EmiMum profile image

Hi Summerflowers44,

So glad that you are feeling more reassured after getting replies here. I did not have a planned c-section with my second baby but I did went on to have an induction at ~38 weeks. Having a planned induction took away the uncertainty element in many aspects, it made it possible to book a private room in the postnatal ward, we were able to arrange for childcare for my eldest, we could also choose a working day to have it to ensure that the perinatal mental health team will be available for an assessment while I was still in hospital and in case we needed to make changes to the medication plan, and last but not least we managed to get the midwife that followed me and baby during pregnancy to deliver him.

My second birth could not have been more removed from my first where I delivered with no pain relief (not my choice) after a long active labour and ended up tearing quite badly. I did find the experience healing the second time around and I am sure that can also be in the cards for you.

I just wanted to mention that APP also offers one to one peer support as well as our support here on the forum, I put the link below:


Take good care and let us know how you are getting on, all the best

Ellie_at_APP profile image

Hi Summerflowers44

Congratulations on your pregnancy. You've received so many great replies, I'm glad they've helped ease the panic a bit.

I'm Ellie, one of APP's peer support coordinators, and I had pp after my son in 2011. I didn't ever have a second child, and can understand your panic about being pregnant. However, I did want to reassure you, as others have done, that a lot has changed in terms of the professional support that is available, from your last child. You should be referred to a specialist perinatal mental health team, who should be able to support you during your pregnancy and afterwards, and can help you with a birth plan etc. Definitely I know of people who chose an elective c-section, for similar reasons you have described.

I just wanted to make sure that you had seen our guide for planning a pregnancy if you are at risk of postpartum psychosis. It is hopefully a helpful read, and might help you to think and plan a bit, and also reassure you that there are things you can do to stay well.
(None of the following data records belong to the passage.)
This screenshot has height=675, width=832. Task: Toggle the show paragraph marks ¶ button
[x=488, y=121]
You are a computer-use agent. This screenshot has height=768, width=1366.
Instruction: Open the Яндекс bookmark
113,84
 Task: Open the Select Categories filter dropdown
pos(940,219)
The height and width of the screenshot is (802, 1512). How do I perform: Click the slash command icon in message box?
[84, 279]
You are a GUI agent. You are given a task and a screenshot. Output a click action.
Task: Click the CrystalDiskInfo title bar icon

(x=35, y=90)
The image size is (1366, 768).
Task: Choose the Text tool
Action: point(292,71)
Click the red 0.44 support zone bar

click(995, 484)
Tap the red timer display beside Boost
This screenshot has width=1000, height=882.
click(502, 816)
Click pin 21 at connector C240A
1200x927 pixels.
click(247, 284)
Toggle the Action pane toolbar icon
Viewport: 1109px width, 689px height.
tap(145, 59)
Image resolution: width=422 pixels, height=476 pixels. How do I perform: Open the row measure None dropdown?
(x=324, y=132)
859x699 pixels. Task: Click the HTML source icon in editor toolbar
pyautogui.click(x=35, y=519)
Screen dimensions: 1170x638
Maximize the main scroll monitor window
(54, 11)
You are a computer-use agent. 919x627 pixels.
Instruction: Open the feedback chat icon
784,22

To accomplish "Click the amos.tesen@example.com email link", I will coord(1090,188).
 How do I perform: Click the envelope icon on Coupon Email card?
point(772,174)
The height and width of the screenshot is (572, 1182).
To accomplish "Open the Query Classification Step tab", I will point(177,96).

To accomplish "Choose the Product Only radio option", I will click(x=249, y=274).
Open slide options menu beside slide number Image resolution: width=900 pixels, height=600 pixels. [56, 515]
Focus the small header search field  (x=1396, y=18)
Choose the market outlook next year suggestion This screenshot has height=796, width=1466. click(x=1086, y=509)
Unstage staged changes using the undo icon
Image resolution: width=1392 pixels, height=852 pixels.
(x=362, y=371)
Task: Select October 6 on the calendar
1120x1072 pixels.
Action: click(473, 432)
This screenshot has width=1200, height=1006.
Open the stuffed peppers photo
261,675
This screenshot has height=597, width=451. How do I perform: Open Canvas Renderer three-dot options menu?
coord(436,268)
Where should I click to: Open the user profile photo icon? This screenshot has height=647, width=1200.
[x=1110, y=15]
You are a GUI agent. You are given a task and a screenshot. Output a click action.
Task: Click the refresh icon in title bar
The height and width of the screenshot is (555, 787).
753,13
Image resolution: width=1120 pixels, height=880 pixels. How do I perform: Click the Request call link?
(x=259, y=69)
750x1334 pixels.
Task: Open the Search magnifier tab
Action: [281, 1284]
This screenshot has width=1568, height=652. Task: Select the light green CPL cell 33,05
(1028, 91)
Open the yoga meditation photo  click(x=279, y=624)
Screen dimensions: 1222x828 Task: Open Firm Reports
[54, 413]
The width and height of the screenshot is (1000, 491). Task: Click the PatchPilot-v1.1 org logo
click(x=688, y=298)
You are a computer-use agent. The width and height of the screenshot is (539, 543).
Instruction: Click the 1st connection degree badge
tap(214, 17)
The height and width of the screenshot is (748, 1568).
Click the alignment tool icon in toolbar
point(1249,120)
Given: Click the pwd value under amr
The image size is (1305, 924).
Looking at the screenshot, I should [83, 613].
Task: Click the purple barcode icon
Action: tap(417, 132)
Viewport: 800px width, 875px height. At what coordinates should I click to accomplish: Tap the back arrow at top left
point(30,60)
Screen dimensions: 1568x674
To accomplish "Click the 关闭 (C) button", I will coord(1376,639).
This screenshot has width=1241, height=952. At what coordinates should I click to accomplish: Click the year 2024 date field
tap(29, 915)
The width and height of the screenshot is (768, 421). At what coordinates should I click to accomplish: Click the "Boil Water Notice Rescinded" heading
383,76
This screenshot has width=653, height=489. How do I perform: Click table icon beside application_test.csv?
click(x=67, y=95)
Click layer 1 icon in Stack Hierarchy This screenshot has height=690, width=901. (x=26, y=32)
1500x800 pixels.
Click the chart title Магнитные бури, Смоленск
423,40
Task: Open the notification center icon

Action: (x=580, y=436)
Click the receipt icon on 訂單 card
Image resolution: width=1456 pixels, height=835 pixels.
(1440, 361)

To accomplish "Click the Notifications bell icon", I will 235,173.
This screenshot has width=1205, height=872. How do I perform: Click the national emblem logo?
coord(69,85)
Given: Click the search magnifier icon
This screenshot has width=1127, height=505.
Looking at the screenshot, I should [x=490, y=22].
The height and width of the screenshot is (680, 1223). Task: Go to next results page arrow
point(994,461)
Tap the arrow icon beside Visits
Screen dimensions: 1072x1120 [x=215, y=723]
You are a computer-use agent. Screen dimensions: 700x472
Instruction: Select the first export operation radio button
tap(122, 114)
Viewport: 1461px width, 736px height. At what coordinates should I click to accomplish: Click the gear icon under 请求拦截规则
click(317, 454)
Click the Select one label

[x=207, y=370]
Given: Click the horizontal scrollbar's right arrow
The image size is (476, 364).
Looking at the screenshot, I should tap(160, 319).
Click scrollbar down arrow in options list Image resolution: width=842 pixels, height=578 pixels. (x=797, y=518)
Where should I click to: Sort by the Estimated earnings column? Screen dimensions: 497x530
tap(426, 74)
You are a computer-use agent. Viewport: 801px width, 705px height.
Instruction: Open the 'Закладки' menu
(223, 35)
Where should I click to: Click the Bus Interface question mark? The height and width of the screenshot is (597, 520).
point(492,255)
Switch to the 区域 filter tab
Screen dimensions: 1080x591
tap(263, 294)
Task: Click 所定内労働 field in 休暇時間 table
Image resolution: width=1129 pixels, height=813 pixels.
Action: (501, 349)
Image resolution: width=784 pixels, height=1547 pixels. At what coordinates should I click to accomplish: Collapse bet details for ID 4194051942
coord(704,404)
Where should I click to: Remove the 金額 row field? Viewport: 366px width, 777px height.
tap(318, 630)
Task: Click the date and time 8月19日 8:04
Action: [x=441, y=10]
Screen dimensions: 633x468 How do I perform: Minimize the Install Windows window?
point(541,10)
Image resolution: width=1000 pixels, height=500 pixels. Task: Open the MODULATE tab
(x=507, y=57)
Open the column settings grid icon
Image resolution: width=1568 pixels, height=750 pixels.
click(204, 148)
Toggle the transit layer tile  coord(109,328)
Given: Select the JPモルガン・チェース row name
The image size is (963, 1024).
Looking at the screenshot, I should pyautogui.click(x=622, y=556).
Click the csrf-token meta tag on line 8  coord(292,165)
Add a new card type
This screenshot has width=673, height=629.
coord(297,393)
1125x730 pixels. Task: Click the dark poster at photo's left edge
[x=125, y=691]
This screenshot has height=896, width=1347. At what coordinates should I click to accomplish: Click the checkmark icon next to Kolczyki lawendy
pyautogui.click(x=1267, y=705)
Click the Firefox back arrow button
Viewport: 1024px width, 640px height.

You can download it for free from our website, and also we can send you out a paper copy if you'd find that easier to read. The guide is here:


I do hope that you can get some good advice and support around you, that will help to reassure you. Do know you can write here any time for support,


Summerflowers44 profile image

Hi everyone, thank you for all of your support and reassuring replies, you’re all so lovely 😊 I’m at a point where I’m struggling in my mind to get past all of the overwhelming risks, I’m so worried that the psychosis will return and will change me forever. It took so long to recover from it and the depression last time, I consider myself very lucky to have recovered fully. And don’t want to ruin my son and partner’s life’s by forever being a completely changed person. My partner is on the same page as me and is really worried about it. He’s also a bit hung up on our ages and how old we will be when it’s 20 etc. it’s a lot to get our heads around. I really appreciate everyone who has taken the time to reply to my posts, and I didn’t want to go into to many detailed replies as we’re still not sure what we are going to do. But thank you all ❤️

EmiMum profile image

Hi Summerflowers44,

Your worries are quite valid. Perhaps these are things to raise with your psychiatrist when you have your first appointment? Information and knowledge are really powerful tools to have by your side.

I am also an older mum, I had my first baby at 36 and my second one at 39 and 11 months. It is true that on the one hand you feel more tired running after little ones, our bodies feel it more, but it is also true that the personal growth I have gone through in my thirties makes me a better example for my children, I sweat less stuff than a decade ago and I have shifted my perspective on what is most valuable for me. There are also more generations between my children and me, and I am aware that the world will be a very different place when they are grown, it makes me a bit nervous sometimes, but I do hope to transfer sufficient tools to them so that they will thrive under circumstances I cannot predict.